-- Exercise aim --
Nothing but a verbatim copy of the data, minus the images, should be returned.

Segment Start: Given entries

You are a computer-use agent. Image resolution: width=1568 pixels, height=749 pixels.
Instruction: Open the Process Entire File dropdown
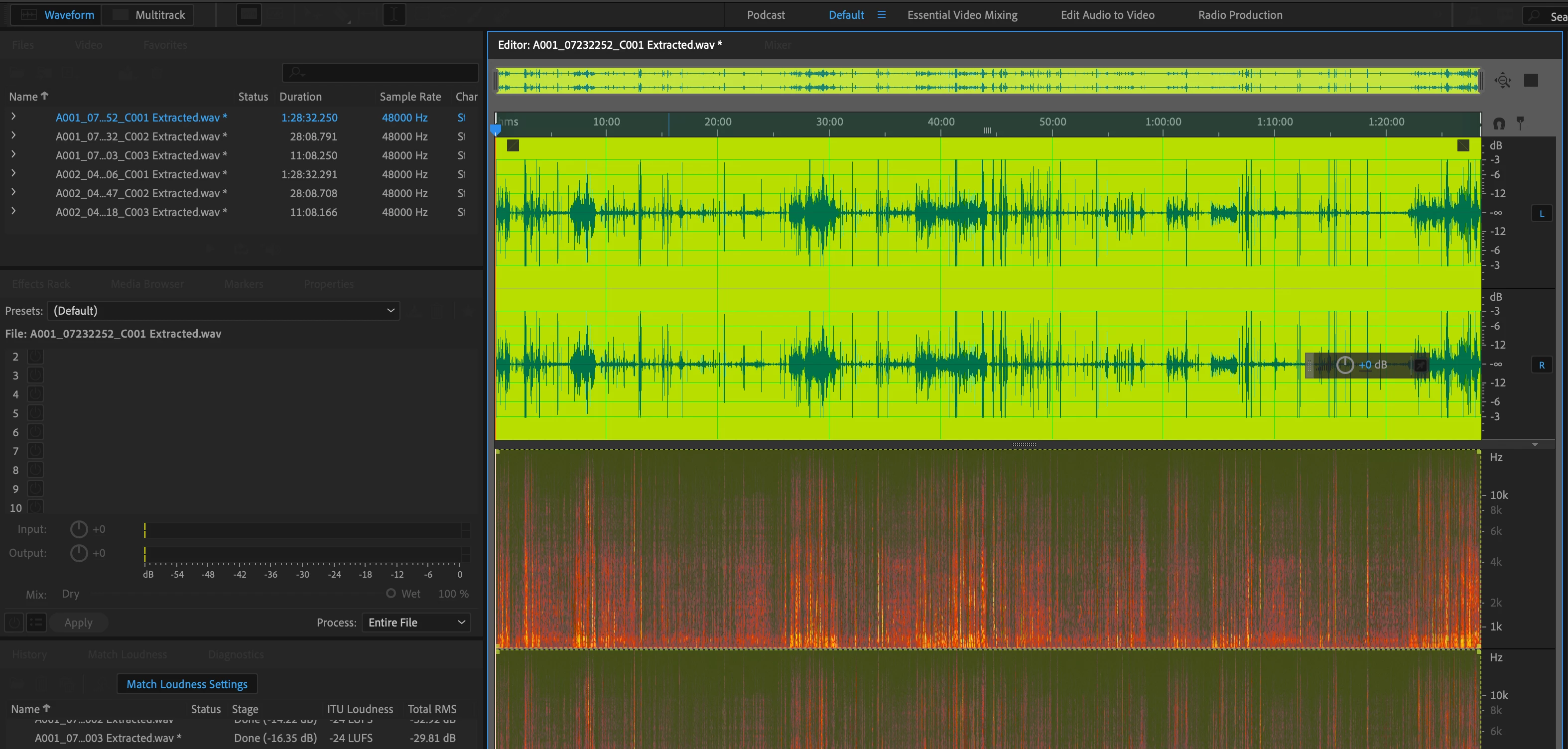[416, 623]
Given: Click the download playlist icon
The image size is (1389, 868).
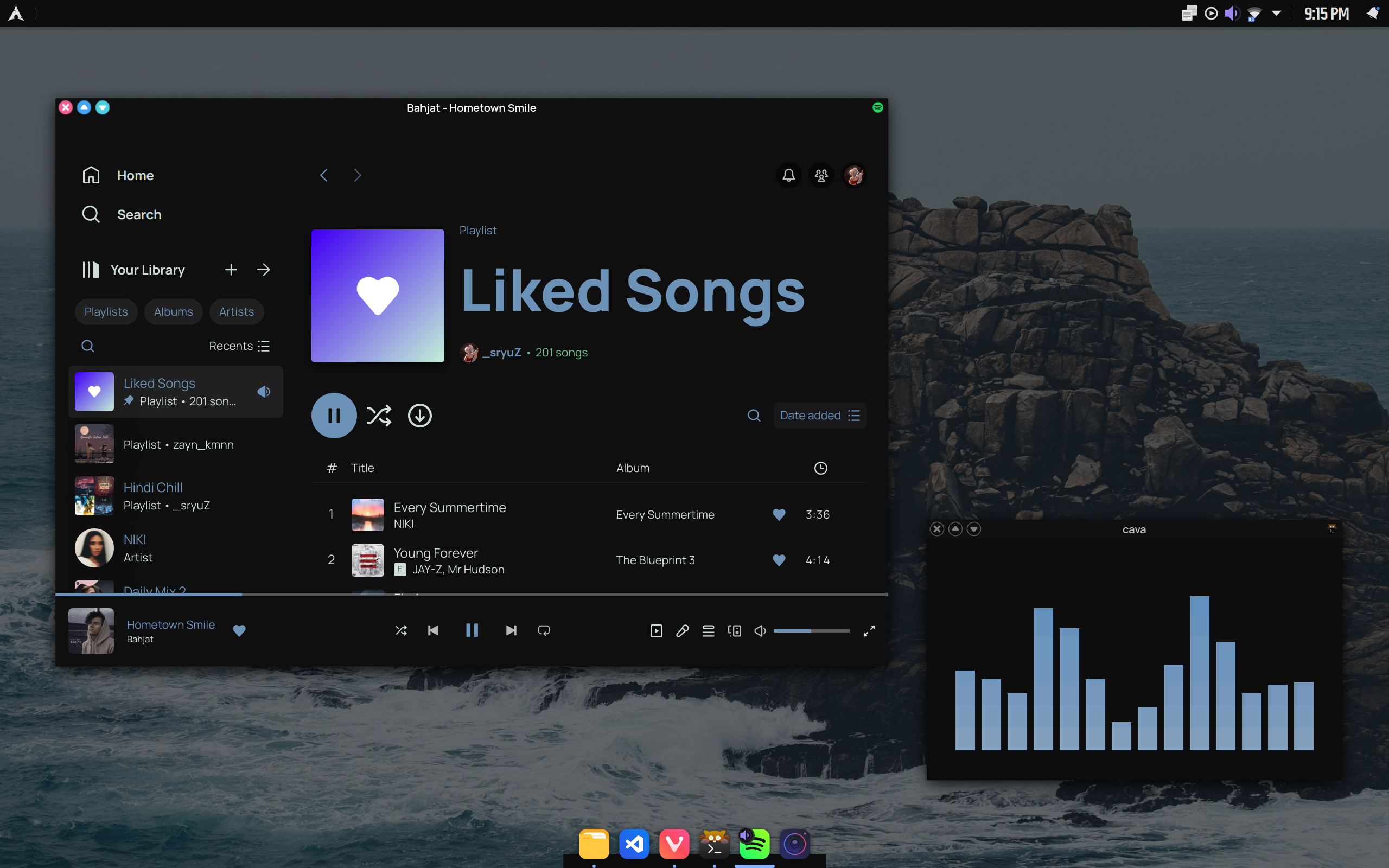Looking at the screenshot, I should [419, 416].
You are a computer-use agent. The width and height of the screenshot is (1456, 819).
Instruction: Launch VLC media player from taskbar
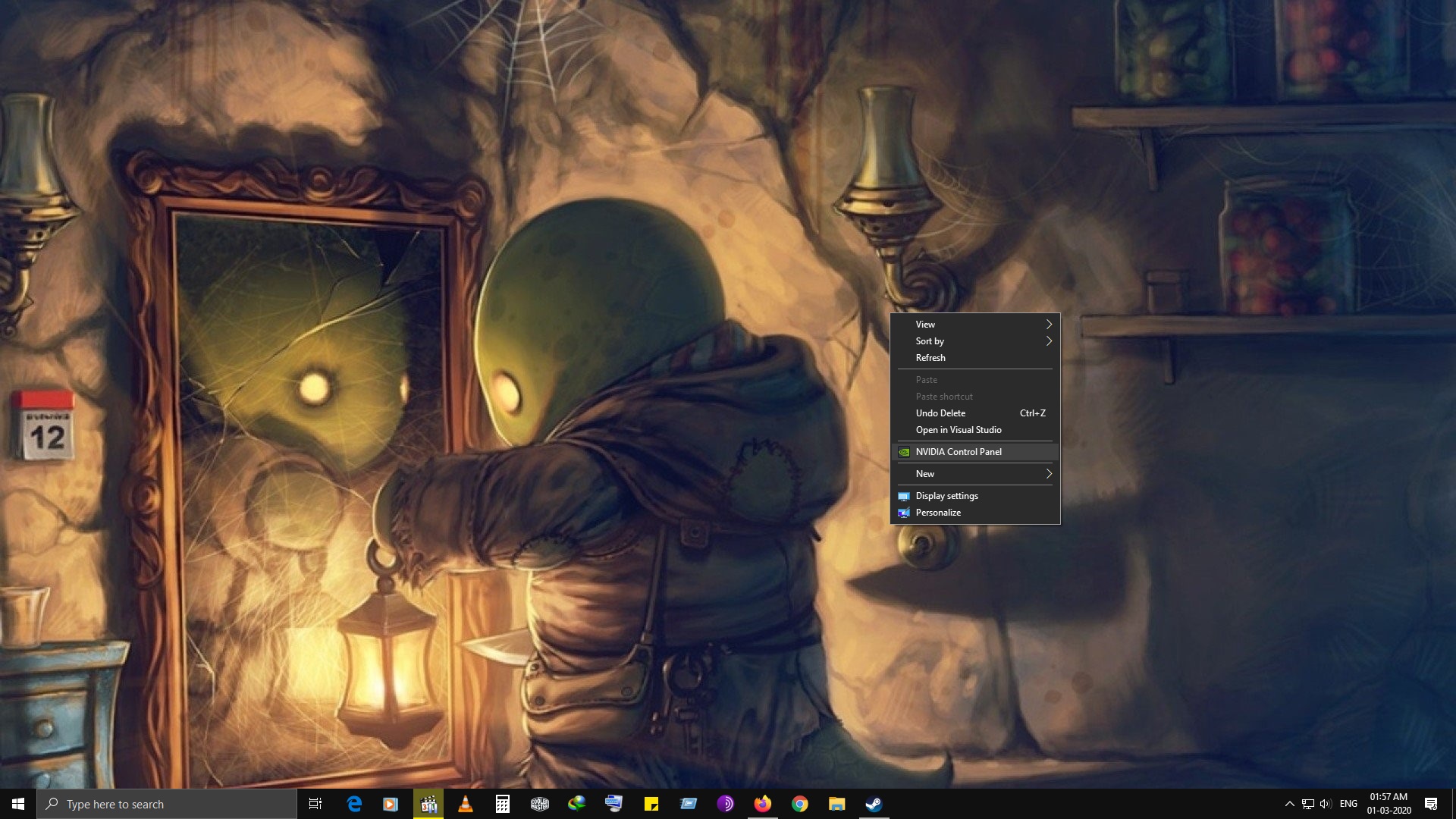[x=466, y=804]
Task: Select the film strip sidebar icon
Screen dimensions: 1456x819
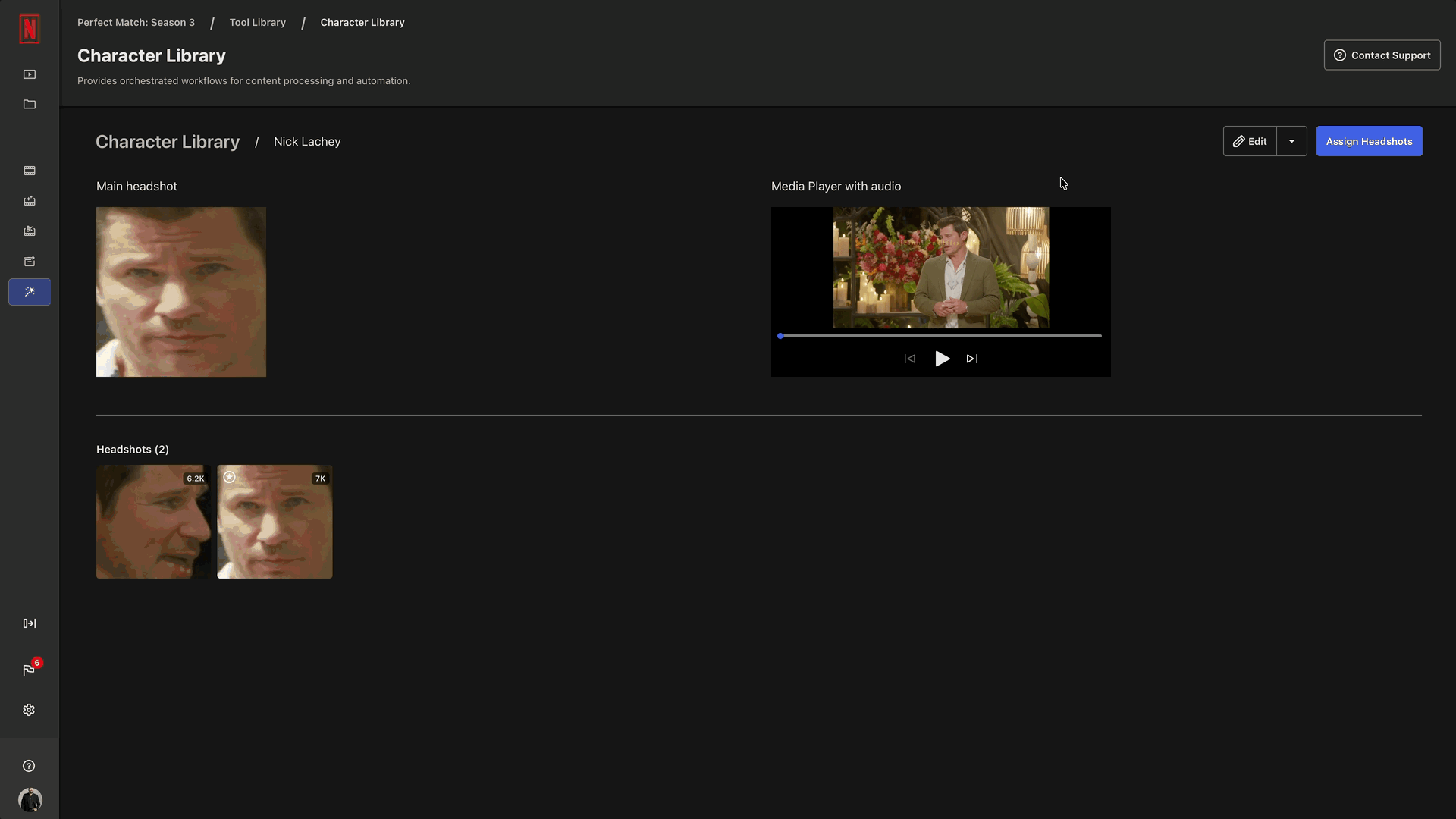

Segment End: Given entries

-- Your solution --
You are a computer-use agent. Image resolution: width=1568 pixels, height=749 pixels.
Instruction: Open the Process Entire File dropdown
[416, 623]
Given: Click the download playlist icon
The image size is (1389, 868).
Looking at the screenshot, I should [419, 416].
You are a computer-use agent. The width and height of the screenshot is (1456, 819).
Instruction: Launch VLC media player from taskbar
[x=466, y=804]
Task: Select the film strip sidebar icon
Screen dimensions: 1456x819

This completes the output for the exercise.